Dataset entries
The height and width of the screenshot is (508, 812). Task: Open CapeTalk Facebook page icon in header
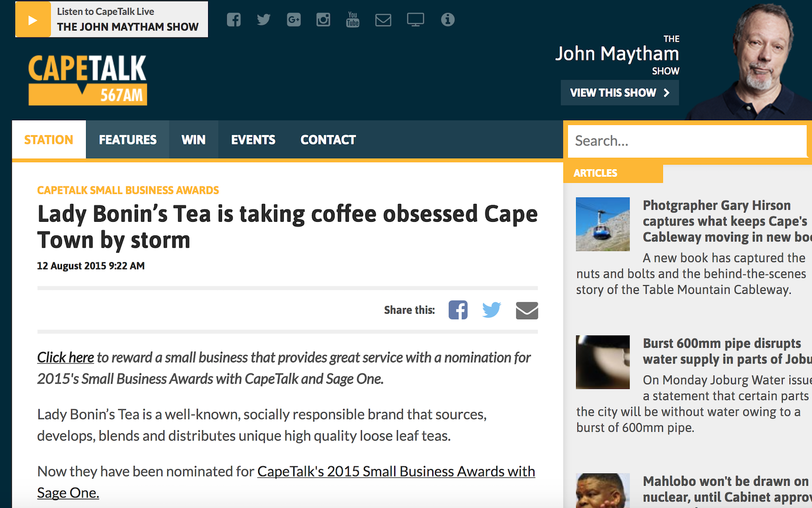(x=233, y=20)

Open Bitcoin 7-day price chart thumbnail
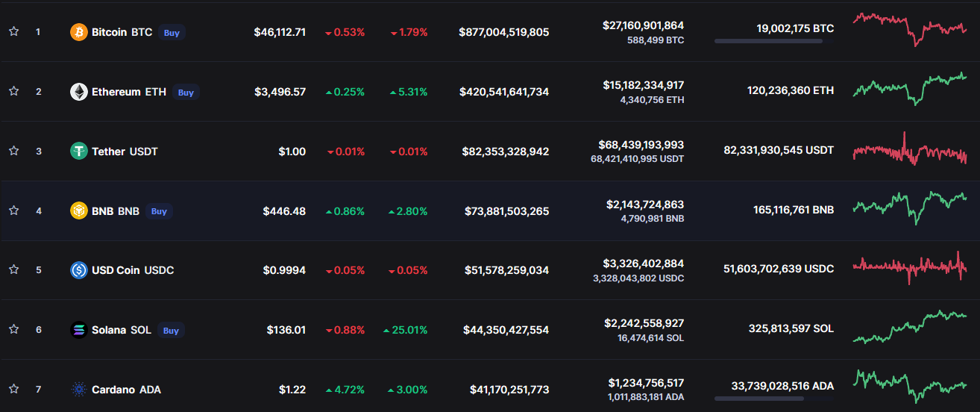[x=910, y=29]
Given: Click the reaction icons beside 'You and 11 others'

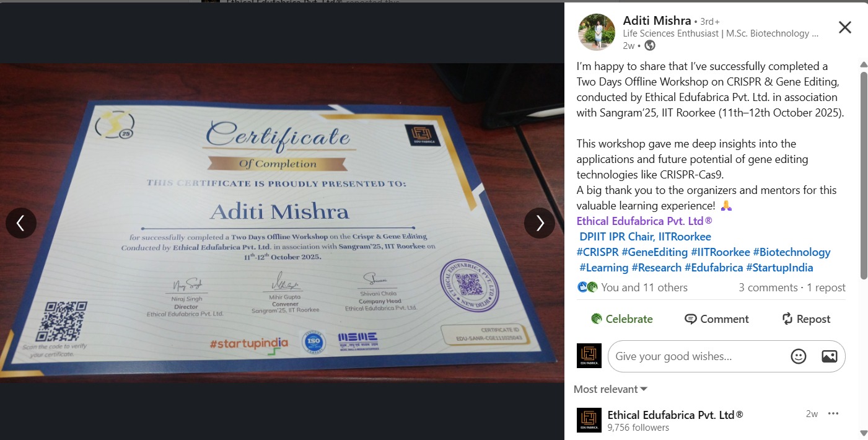Looking at the screenshot, I should (587, 287).
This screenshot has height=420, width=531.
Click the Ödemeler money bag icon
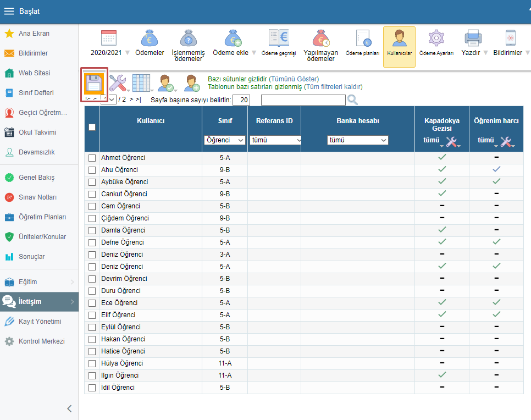pyautogui.click(x=149, y=38)
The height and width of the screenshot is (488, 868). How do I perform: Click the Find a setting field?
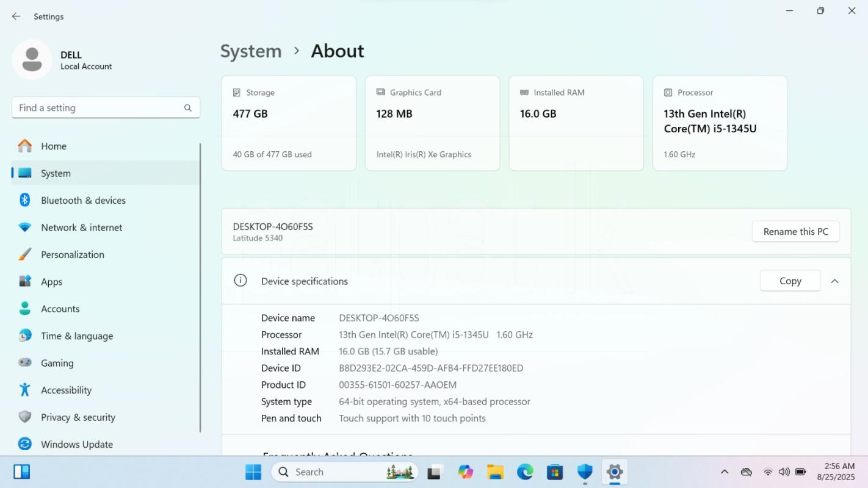[x=98, y=108]
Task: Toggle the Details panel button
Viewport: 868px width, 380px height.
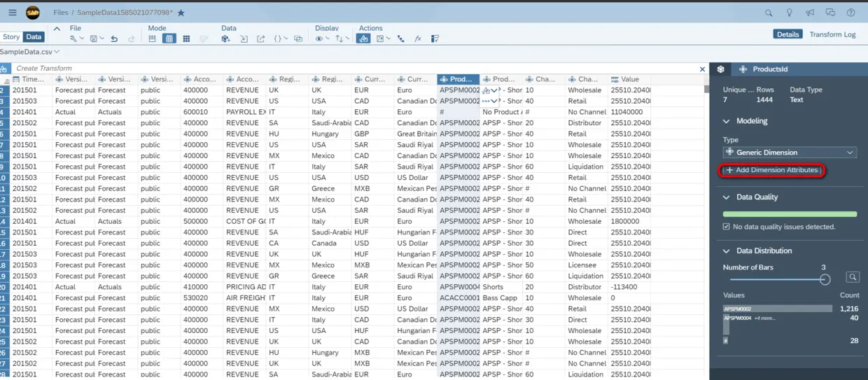Action: [788, 34]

**BRIEF:** Your copy should hold exactly the lines from the one that contains "Task: Toggle the Details panel button" through the final line of the data, both ends included, and no pictures.

**EXERCISE RESULT:**
Task: Toggle the Details panel button
Viewport: 868px width, 380px height.
Action: [788, 34]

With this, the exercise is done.